В среду на Святой неделе Лоренцо предупредил нас, что после полудня синьор секретарь придёт к нам, как принято по обычаю, с пасхальным визитом, дабы поселить успокоение в души тех, кто хочет приобщиться к таинству Евхаристии, равно как и для того, чтобы узнать, нет ли жалоб на смотрителя. “Если вы, сударь, недовольны мною, — добавил Лоренцо, — жалуйтесь сейчас же. И оденьтесь, как оно полагается”. Я велел ему привести ко мне на следующий день священника, потом полностью оделся, и мой иудей последовал сему примеру, не преминув в то же время заранее распрощаться со мной, столь он был уверен, что секретарь сразу же возвратит ему свободу.
— Предчувствия никогда не обманывают меня.
— Поздравляю вас, но стоит ли рассчитывать без хозяина? — ответил я, но он не понял моего намёка.

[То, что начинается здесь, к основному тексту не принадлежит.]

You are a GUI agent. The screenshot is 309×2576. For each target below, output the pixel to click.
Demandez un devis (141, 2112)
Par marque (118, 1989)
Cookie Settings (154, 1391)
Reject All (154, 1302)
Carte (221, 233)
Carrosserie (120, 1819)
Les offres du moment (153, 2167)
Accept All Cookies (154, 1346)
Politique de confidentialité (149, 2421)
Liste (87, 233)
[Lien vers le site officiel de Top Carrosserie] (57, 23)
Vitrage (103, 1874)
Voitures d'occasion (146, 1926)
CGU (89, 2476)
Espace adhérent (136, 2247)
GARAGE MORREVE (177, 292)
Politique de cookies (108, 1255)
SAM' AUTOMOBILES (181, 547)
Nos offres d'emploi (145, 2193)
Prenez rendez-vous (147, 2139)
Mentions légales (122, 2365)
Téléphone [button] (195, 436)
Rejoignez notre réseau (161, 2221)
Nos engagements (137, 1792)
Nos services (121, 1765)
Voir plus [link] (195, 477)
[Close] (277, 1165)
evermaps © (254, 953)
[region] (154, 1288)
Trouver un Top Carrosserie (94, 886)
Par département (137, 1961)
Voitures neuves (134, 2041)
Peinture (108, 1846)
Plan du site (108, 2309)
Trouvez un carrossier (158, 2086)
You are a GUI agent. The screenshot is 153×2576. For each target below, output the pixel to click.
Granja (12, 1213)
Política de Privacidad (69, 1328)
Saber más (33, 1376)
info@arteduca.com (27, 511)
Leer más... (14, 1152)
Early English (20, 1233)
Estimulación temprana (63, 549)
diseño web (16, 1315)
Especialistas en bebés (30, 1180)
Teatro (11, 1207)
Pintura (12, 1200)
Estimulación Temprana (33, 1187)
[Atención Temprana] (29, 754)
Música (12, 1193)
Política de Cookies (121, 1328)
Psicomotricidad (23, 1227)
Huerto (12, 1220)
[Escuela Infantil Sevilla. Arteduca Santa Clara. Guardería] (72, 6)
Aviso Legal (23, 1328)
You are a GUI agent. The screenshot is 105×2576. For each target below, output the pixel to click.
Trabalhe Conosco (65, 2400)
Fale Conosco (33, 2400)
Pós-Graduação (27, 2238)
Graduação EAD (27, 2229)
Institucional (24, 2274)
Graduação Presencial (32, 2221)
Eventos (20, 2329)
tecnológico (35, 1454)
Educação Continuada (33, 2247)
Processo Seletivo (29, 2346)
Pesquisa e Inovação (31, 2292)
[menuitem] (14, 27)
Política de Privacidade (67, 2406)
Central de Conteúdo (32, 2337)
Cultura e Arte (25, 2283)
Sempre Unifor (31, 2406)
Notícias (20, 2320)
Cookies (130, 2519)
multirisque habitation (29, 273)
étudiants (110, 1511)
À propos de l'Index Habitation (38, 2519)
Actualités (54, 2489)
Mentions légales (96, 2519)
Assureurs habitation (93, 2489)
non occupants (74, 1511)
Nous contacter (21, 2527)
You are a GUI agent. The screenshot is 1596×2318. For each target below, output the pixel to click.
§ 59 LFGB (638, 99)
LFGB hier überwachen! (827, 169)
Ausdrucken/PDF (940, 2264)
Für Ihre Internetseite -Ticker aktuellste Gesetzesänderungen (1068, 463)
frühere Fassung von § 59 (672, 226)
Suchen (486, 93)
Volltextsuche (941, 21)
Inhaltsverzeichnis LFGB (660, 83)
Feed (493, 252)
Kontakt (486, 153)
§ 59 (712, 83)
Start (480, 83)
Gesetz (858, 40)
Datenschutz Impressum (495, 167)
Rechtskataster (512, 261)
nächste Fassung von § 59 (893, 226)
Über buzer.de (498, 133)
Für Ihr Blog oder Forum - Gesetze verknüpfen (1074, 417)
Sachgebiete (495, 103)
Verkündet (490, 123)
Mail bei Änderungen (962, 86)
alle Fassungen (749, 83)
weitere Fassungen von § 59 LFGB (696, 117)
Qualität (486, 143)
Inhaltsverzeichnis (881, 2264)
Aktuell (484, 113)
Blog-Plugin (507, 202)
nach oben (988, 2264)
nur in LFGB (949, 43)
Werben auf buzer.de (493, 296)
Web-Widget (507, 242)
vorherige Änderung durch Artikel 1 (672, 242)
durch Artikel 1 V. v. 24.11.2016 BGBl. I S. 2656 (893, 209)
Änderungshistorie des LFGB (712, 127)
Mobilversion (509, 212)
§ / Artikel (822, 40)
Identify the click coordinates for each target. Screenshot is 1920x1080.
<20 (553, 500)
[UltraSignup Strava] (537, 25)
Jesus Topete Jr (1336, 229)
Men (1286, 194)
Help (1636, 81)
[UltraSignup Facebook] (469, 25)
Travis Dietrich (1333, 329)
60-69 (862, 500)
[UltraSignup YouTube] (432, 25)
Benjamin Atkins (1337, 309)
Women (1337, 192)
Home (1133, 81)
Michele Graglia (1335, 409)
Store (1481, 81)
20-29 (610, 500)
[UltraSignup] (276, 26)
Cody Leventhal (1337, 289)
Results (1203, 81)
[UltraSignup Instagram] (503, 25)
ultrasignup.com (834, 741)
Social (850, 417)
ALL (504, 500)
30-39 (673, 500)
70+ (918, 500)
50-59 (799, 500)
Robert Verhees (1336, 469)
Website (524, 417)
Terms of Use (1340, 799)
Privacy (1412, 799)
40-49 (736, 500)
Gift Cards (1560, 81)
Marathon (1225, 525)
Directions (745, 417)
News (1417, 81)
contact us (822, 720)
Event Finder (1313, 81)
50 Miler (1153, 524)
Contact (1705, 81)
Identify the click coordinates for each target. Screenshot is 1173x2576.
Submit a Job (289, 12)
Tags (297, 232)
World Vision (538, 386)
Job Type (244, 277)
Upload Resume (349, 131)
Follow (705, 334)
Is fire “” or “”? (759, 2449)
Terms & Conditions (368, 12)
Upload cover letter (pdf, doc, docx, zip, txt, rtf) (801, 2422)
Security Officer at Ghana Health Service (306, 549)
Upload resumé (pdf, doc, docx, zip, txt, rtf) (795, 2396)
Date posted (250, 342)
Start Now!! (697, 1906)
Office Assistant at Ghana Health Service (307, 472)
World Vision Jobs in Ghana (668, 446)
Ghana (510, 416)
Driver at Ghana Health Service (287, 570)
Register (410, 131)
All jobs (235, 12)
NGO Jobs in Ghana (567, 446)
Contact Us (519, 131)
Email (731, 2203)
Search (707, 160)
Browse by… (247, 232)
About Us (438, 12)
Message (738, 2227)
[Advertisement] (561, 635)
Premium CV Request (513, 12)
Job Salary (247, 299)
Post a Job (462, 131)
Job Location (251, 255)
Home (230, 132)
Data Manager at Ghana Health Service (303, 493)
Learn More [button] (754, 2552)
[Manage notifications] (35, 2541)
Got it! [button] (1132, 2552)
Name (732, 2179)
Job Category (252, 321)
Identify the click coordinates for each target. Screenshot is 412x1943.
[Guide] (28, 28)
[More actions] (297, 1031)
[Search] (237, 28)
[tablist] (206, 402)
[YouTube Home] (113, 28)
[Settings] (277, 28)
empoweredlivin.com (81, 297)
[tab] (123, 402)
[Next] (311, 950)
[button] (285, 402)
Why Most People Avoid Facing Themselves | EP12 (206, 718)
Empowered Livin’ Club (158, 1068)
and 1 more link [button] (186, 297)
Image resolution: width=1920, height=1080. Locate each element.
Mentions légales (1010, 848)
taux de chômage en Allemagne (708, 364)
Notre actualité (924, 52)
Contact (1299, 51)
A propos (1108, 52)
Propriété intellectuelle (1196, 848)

Синьор секретарь действительно явился, и как только дверь камеры отворилась, иудей выбежал и бросился перед ним на колени. Минут пять я слышал лишь стенания и крики, секретарь же не обронил ни слова. Наконец иудей вернулся в камеру, и Лоренцо позвал меня. Со своей восьмимесячной бородой и в костюме, подходящем для любовных утех на лоне лета, я при стоявших тогда холодах являл собой презабавную фигуру. У меня чуть ли не стучали зубы, и более всего я боялся, как бы секретарь не подумал, будто сие проистекает от страха. Выходя через дверь, я сильно наклонился, что вполне заменило поклон, и, выпрямившись, спокойно посмотрел на него, без всякой, впрочем, гордости, вполне неуместной в моём положении. Я ждал, что он мне скажет, но секретарь тоже молчал, и мы стояли друг против друга, как две статуи. Минуты через две, не услышав от меня ни звука, он слегка наклонил голову и удалился, а я, поспешно раздевшись, лёг в постель, чтобы поскорее согреться. Иудей был немало удивлён, почему я ничего не сказал секретарю, хотя молчание моё было намного красноречивее его малодушных воплей. Такой узник, как я, должен лишь отвечать на вопросы судей и не произносить более ни слова.